Top of Material provided

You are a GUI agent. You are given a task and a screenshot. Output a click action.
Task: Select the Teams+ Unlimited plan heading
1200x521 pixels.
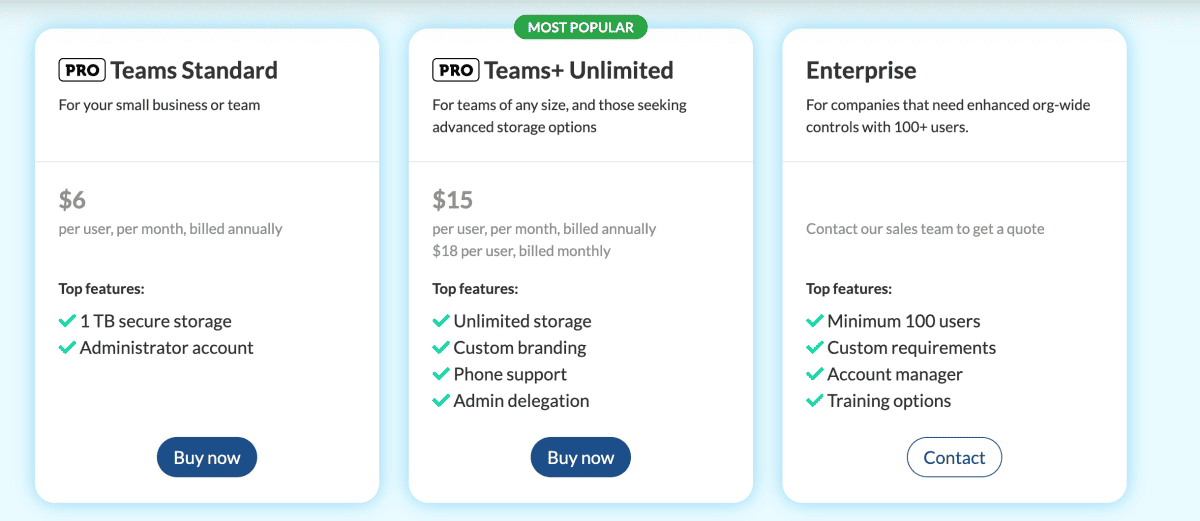pos(578,70)
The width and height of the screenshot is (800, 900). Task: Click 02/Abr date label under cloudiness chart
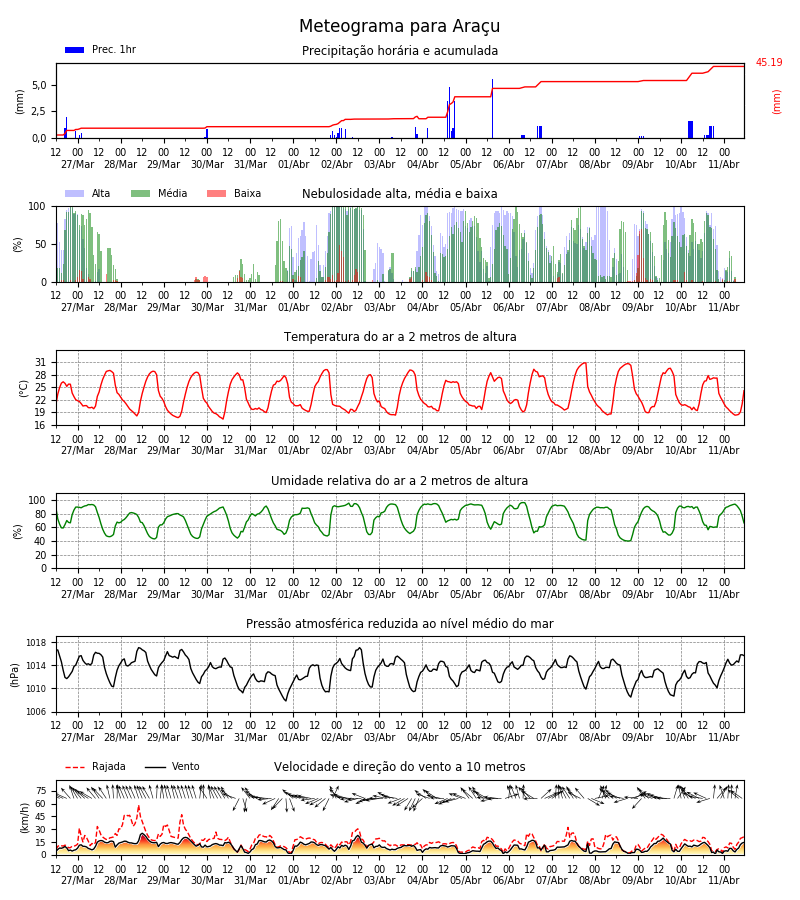click(x=336, y=307)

Bottom of Material provided

Exercise » Retype all the entries exactly; drop the pictures.

Output »
You are a GUI agent. You are given a task and a screenshot. Output a click action.
Task: Select the Teams+ Unlimited plan heading
1200x521 pixels.
pos(578,70)
The width and height of the screenshot is (800, 900). Task: Click 02/Abr date label under cloudiness chart
click(x=336, y=307)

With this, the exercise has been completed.